**Exercise goal**
Starting with the line that contains "Click 'we're easy to find' text", copy each line exactly through the end of the listing, and omit all pictures.

**Exercise input**
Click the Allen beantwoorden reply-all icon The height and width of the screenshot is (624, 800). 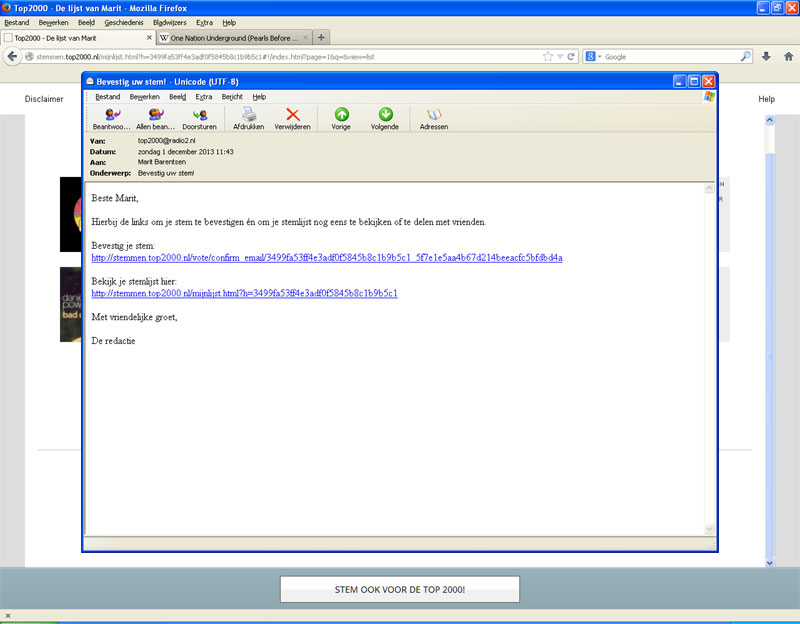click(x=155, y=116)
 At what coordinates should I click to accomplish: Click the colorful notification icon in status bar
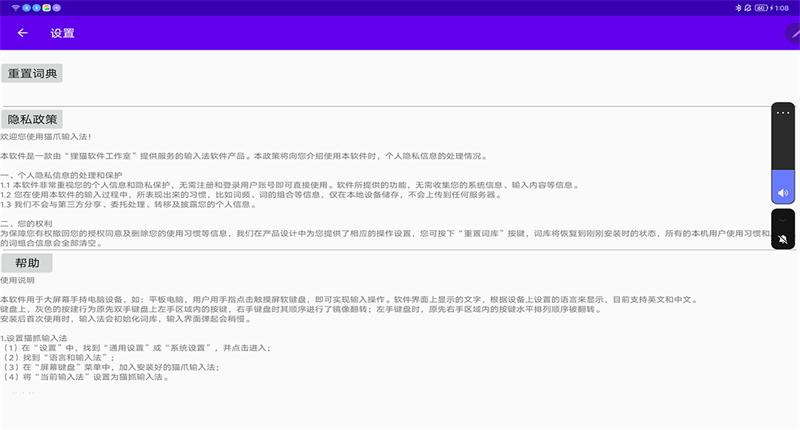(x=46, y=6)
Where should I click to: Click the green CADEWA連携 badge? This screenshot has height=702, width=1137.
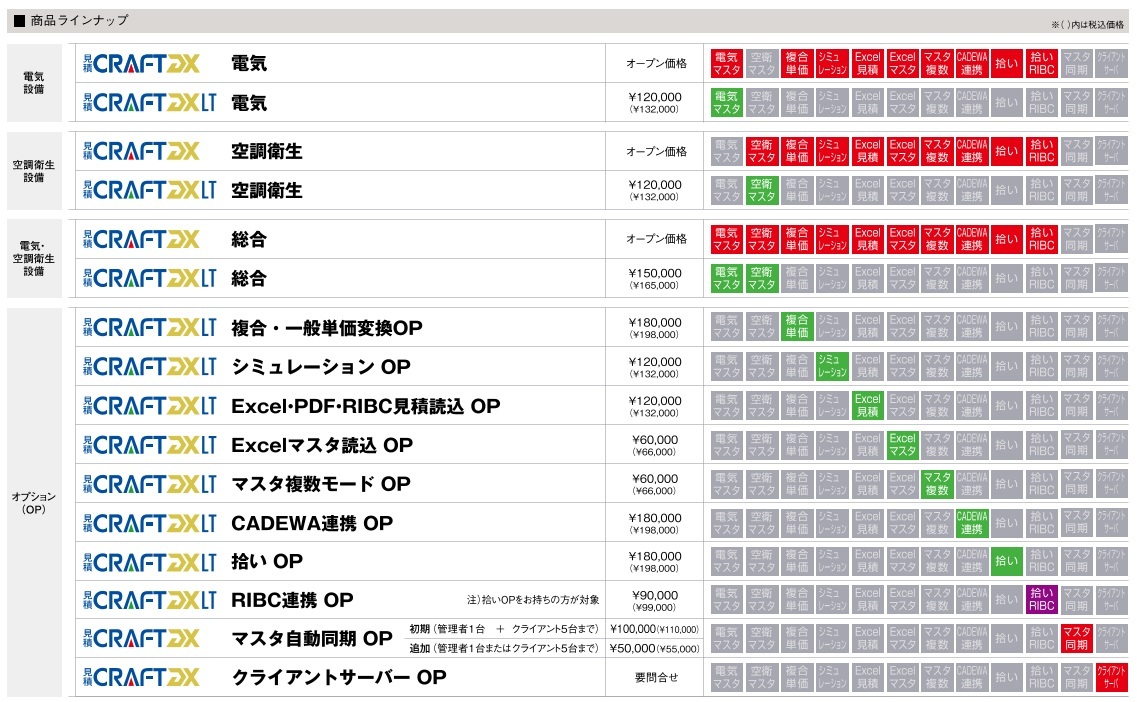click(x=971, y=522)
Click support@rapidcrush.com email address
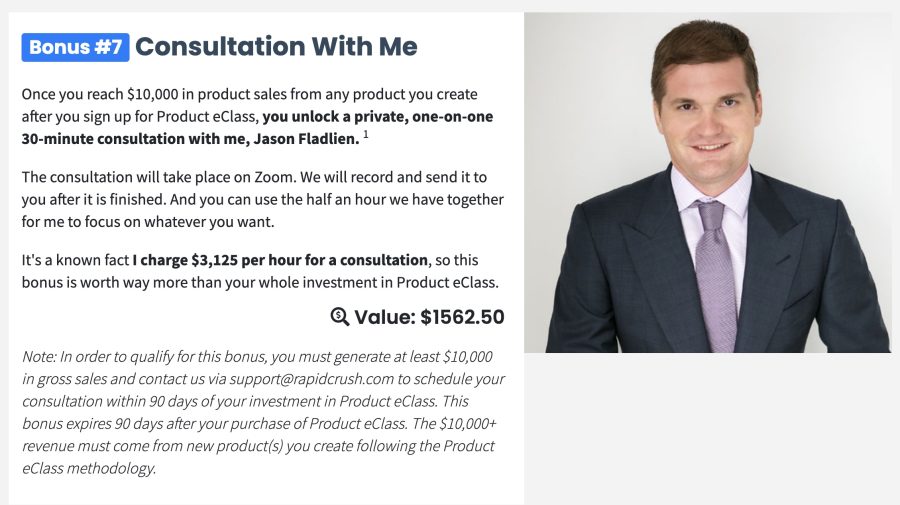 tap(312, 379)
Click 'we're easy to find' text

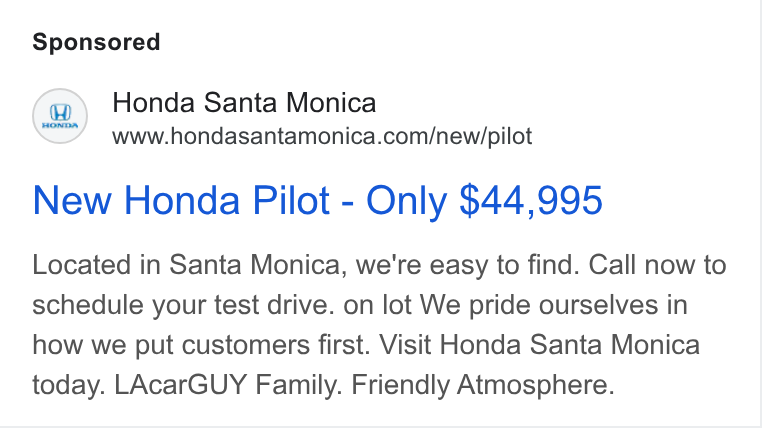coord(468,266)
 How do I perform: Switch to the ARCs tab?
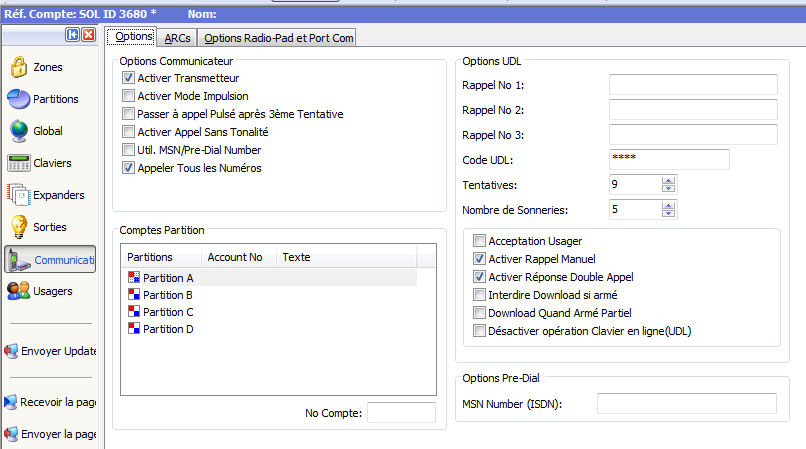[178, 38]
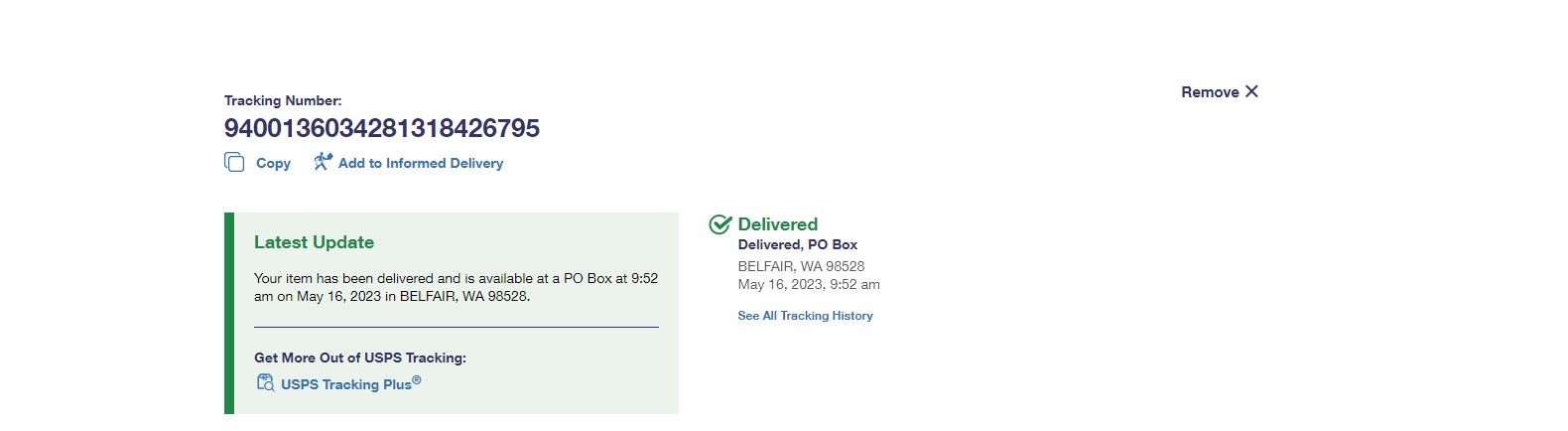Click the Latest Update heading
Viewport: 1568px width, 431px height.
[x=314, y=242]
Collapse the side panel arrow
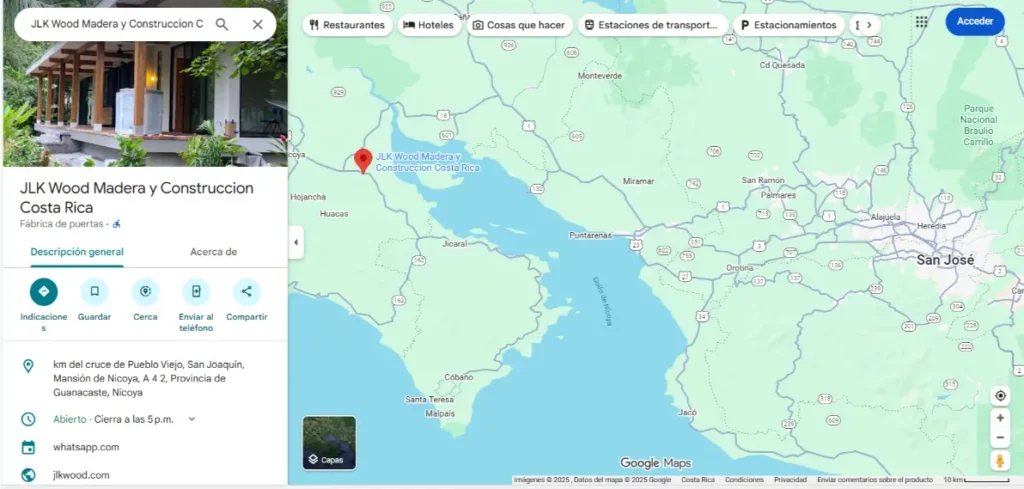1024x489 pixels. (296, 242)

**Answer**
Click 'we're easy to find' text

coord(468,266)
 How do I perform: Switch to the ARCs tab?
[178, 38]
Click the Latest Update heading
Viewport: 1568px width, 431px height.
[x=314, y=242]
Collapse the side panel arrow
1024x489 pixels. (296, 242)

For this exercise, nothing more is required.